Dataset rows:
* * * *

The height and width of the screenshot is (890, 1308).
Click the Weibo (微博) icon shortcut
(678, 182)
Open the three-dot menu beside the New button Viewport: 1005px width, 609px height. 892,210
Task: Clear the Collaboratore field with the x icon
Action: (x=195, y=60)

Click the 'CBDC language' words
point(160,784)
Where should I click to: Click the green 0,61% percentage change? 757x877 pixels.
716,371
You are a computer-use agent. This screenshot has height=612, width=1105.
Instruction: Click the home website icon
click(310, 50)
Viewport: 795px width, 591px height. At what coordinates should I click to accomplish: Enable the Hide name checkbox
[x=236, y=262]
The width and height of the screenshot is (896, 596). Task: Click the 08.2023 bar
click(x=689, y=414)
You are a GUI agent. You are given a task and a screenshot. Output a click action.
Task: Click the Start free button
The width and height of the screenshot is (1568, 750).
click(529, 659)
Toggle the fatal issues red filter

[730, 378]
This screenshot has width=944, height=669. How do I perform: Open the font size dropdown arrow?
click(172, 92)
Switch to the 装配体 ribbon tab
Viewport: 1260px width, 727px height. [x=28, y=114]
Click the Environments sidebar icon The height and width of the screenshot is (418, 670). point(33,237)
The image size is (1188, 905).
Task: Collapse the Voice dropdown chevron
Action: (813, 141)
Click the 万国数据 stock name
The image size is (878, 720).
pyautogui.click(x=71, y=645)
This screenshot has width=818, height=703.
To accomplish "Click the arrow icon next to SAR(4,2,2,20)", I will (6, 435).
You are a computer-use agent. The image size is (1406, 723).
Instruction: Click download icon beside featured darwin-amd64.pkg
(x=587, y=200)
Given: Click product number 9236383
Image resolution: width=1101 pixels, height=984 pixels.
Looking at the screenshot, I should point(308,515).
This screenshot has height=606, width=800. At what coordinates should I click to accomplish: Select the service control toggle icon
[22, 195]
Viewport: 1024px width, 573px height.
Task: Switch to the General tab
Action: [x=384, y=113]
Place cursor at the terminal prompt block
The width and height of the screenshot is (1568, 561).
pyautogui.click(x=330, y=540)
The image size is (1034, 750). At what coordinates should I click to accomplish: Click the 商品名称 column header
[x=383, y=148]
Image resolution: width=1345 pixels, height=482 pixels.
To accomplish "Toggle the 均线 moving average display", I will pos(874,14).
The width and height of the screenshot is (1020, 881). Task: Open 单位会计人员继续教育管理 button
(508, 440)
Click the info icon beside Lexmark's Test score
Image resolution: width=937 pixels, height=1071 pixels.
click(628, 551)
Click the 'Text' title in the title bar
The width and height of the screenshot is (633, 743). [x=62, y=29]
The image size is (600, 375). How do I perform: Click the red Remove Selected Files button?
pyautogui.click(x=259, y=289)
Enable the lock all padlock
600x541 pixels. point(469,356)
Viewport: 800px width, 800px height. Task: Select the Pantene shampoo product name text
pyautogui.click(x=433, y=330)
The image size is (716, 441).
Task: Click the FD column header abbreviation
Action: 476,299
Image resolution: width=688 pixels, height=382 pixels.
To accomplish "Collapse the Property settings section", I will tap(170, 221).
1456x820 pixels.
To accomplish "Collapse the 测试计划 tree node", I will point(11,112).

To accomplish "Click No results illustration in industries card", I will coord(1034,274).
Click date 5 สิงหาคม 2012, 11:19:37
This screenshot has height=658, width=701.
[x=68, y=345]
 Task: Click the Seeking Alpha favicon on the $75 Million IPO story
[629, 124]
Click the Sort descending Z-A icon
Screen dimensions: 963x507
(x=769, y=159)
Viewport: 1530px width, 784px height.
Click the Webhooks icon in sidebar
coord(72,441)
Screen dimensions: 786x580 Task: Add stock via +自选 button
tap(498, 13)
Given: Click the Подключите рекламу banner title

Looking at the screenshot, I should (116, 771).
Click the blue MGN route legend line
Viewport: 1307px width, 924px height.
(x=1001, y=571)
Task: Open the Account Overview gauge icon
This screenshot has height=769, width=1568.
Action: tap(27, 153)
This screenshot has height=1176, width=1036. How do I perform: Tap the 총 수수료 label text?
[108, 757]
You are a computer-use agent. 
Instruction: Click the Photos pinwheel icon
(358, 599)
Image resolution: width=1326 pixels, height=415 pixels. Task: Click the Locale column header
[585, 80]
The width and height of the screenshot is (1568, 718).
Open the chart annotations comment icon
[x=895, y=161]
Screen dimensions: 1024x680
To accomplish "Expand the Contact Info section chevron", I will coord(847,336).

* * * *

What you will do: Replace every occurrence of "Instruction" in the records above with "Command" and reproduce all the records with nothing else altered.

Finished task:
The height and width of the screenshot is (890, 1308).
Click the Weibo (微博) icon shortcut
(678, 182)
Open the three-dot menu beside the New button Viewport: 1005px width, 609px height. 892,210
Task: Clear the Collaboratore field with the x icon
Action: (x=195, y=60)

Click the 'CBDC language' words
point(160,784)
Where should I click to: Click the green 0,61% percentage change? 757x877 pixels.
716,371
You are a computer-use agent. This screenshot has height=612, width=1105.
Command: Click the home website icon
click(310, 50)
Viewport: 795px width, 591px height. At what coordinates should I click to accomplish: Enable the Hide name checkbox
[x=236, y=262]
The width and height of the screenshot is (896, 596). Task: Click the 08.2023 bar
click(x=689, y=414)
You are a GUI agent. You are given a task and a screenshot. Output a click action.
Task: Click the Start free button
The width and height of the screenshot is (1568, 750).
click(529, 659)
Toggle the fatal issues red filter

[730, 378]
This screenshot has width=944, height=669. How do I perform: Open the font size dropdown arrow?
click(172, 92)
Switch to the 装配体 ribbon tab
Viewport: 1260px width, 727px height. [x=28, y=114]
Click the Environments sidebar icon The height and width of the screenshot is (418, 670). point(33,237)
The image size is (1188, 905).
Task: Collapse the Voice dropdown chevron
Action: (813, 141)
Click the 万国数据 stock name
The image size is (878, 720).
pyautogui.click(x=71, y=645)
This screenshot has width=818, height=703.
To accomplish "Click the arrow icon next to SAR(4,2,2,20)", I will (6, 435).
You are a computer-use agent. The image size is (1406, 723).
Command: Click download icon beside featured darwin-amd64.pkg
(x=587, y=200)
Given: Click product number 9236383
Image resolution: width=1101 pixels, height=984 pixels.
Looking at the screenshot, I should point(308,515).
This screenshot has height=606, width=800. At what coordinates should I click to accomplish: Select the service control toggle icon
[22, 195]
Viewport: 1024px width, 573px height.
Task: Switch to the General tab
Action: [x=384, y=113]
Place cursor at the terminal prompt block
The width and height of the screenshot is (1568, 561).
pyautogui.click(x=330, y=540)
The image size is (1034, 750). At what coordinates should I click to accomplish: Click the 商品名称 column header
[x=383, y=148]
Image resolution: width=1345 pixels, height=482 pixels.
To accomplish "Toggle the 均线 moving average display", I will pos(874,14).
The width and height of the screenshot is (1020, 881). Task: Open 单位会计人员继续教育管理 button
(508, 440)
Click the info icon beside Lexmark's Test score
Image resolution: width=937 pixels, height=1071 pixels.
click(628, 551)
Click the 'Text' title in the title bar
The width and height of the screenshot is (633, 743). [x=62, y=29]
The image size is (600, 375). How do I perform: Click the red Remove Selected Files button?
pyautogui.click(x=259, y=289)
Enable the lock all padlock
600x541 pixels. point(469,356)
Viewport: 800px width, 800px height. Task: Select the Pantene shampoo product name text
pyautogui.click(x=433, y=330)
The image size is (716, 441).
Task: Click the FD column header abbreviation
Action: 476,299
Image resolution: width=688 pixels, height=382 pixels.
To accomplish "Collapse the Property settings section", I will tap(170, 221).
1456x820 pixels.
To accomplish "Collapse the 测试计划 tree node", I will point(11,112).

To accomplish "Click No results illustration in industries card", I will coord(1034,274).
Click date 5 สิงหาคม 2012, 11:19:37
This screenshot has height=658, width=701.
[x=68, y=345]
 Task: Click the Seeking Alpha favicon on the $75 Million IPO story
[629, 124]
Click the Sort descending Z-A icon
Screen dimensions: 963x507
(x=769, y=159)
Viewport: 1530px width, 784px height.
Click the Webhooks icon in sidebar
coord(72,441)
Screen dimensions: 786x580 Task: Add stock via +自选 button
tap(498, 13)
Given: Click the Подключите рекламу banner title

Looking at the screenshot, I should (116, 771).
Click the blue MGN route legend line
Viewport: 1307px width, 924px height.
(x=1001, y=571)
Task: Open the Account Overview gauge icon
This screenshot has height=769, width=1568.
Action: tap(27, 153)
This screenshot has height=1176, width=1036. How do I perform: Tap the 총 수수료 label text?
[108, 757]
You are a computer-use agent. 
Command: Click the Photos pinwheel icon
(358, 599)
Image resolution: width=1326 pixels, height=415 pixels. Task: Click the Locale column header
[585, 80]
The width and height of the screenshot is (1568, 718).
Open the chart annotations comment icon
[x=895, y=161]
Screen dimensions: 1024x680
To accomplish "Expand the Contact Info section chevron", I will coord(847,336).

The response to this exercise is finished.